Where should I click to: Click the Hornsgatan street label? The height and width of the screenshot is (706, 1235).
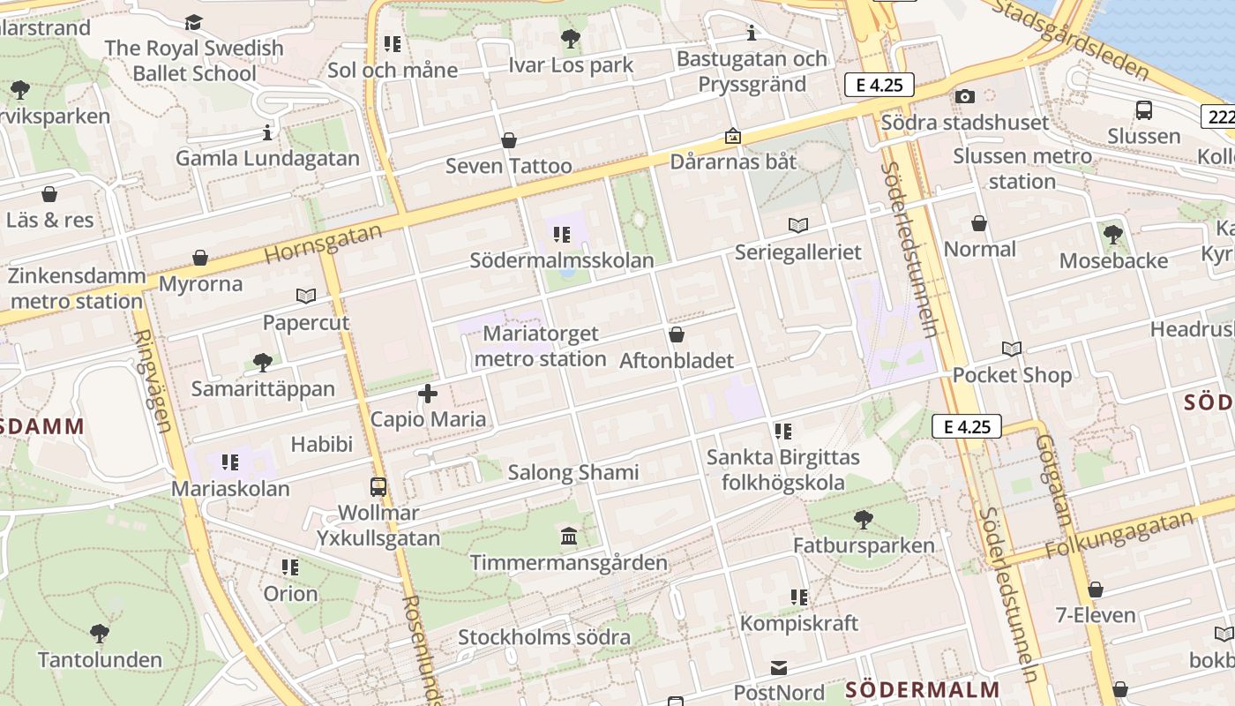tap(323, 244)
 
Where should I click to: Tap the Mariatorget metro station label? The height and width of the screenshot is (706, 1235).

--

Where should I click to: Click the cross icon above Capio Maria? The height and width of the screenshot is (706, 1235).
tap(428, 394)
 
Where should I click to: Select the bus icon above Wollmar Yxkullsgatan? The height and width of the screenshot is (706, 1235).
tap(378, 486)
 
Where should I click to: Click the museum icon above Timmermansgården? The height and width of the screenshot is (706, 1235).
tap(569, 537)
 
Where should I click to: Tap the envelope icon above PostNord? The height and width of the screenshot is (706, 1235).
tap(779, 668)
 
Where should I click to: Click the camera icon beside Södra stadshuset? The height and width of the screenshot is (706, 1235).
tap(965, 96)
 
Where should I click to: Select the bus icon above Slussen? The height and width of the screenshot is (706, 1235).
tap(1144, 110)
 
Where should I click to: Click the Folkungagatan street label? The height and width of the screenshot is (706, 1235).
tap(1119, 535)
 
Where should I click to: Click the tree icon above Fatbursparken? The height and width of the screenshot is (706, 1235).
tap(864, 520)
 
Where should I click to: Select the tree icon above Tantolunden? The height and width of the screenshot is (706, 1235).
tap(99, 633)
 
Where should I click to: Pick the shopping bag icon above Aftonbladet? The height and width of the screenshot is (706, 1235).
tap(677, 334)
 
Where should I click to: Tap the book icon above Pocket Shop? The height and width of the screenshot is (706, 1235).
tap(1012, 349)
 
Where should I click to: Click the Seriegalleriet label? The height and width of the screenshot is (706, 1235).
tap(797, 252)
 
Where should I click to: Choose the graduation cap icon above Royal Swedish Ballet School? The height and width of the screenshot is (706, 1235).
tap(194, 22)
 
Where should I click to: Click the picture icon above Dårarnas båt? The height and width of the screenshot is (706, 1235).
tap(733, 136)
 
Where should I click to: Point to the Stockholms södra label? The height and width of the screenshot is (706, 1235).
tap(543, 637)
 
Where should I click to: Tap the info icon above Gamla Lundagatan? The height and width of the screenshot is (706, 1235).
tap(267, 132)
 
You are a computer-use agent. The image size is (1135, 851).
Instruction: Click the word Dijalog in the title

==

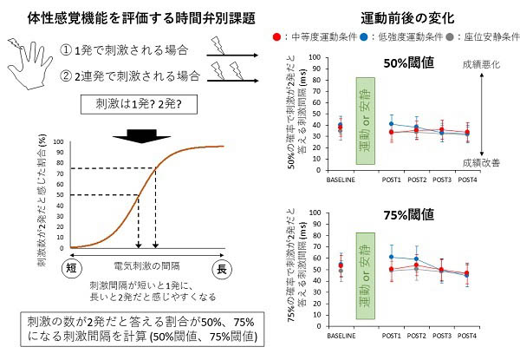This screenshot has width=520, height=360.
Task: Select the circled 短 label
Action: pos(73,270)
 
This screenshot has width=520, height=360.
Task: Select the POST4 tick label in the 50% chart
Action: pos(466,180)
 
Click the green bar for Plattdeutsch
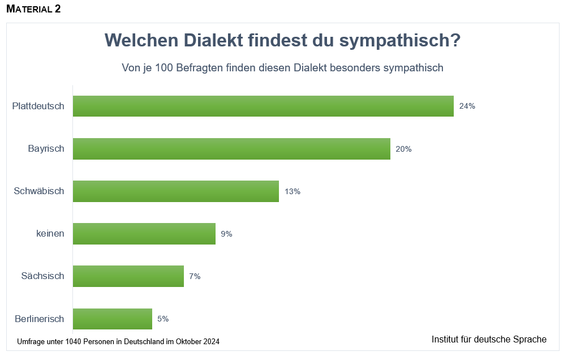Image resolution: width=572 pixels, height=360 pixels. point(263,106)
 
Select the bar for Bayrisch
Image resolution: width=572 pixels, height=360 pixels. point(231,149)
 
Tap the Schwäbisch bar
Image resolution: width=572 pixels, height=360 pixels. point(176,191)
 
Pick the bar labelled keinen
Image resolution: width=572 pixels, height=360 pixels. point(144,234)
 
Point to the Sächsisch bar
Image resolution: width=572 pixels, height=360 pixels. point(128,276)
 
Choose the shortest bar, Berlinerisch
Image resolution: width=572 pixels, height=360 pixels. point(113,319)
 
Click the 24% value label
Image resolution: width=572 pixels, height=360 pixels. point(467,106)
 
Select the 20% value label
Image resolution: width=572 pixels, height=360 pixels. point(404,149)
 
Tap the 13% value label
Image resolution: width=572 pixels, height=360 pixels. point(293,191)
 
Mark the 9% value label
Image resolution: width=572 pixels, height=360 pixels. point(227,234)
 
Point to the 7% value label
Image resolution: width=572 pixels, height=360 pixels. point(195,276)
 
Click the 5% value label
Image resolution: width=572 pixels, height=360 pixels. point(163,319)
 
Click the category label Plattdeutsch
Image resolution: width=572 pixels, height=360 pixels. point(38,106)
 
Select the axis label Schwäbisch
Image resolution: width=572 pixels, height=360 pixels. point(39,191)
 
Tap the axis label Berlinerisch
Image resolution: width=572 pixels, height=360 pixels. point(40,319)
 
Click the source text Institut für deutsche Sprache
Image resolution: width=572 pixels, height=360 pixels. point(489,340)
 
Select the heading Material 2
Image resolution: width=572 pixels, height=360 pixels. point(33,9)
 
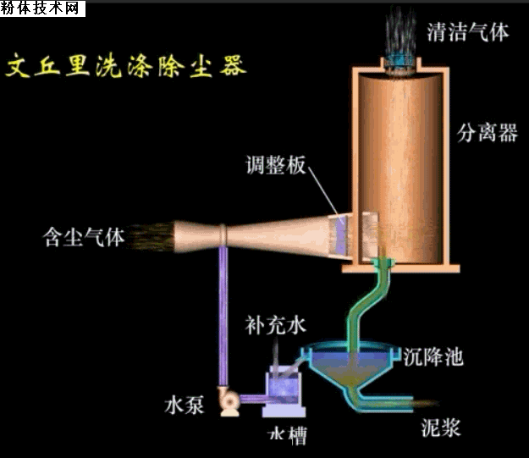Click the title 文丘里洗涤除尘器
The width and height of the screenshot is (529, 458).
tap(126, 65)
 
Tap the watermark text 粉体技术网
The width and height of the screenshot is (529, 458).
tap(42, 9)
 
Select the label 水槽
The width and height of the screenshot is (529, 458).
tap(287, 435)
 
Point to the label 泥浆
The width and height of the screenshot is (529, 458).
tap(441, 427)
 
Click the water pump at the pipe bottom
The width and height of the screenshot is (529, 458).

**DIRECTIONS FOR THIS TASK:**
Duplicate the items from the line that contains "Point to the Sächsisch bar" through the line that contains "height=360 pixels. point(113,319)", reproducing every line in that stretch without change.

**RESPONSE:**
Point to the Sächsisch bar
Image resolution: width=572 pixels, height=360 pixels. point(128,276)
 
Choose the shortest bar, Berlinerisch
Image resolution: width=572 pixels, height=360 pixels. point(113,319)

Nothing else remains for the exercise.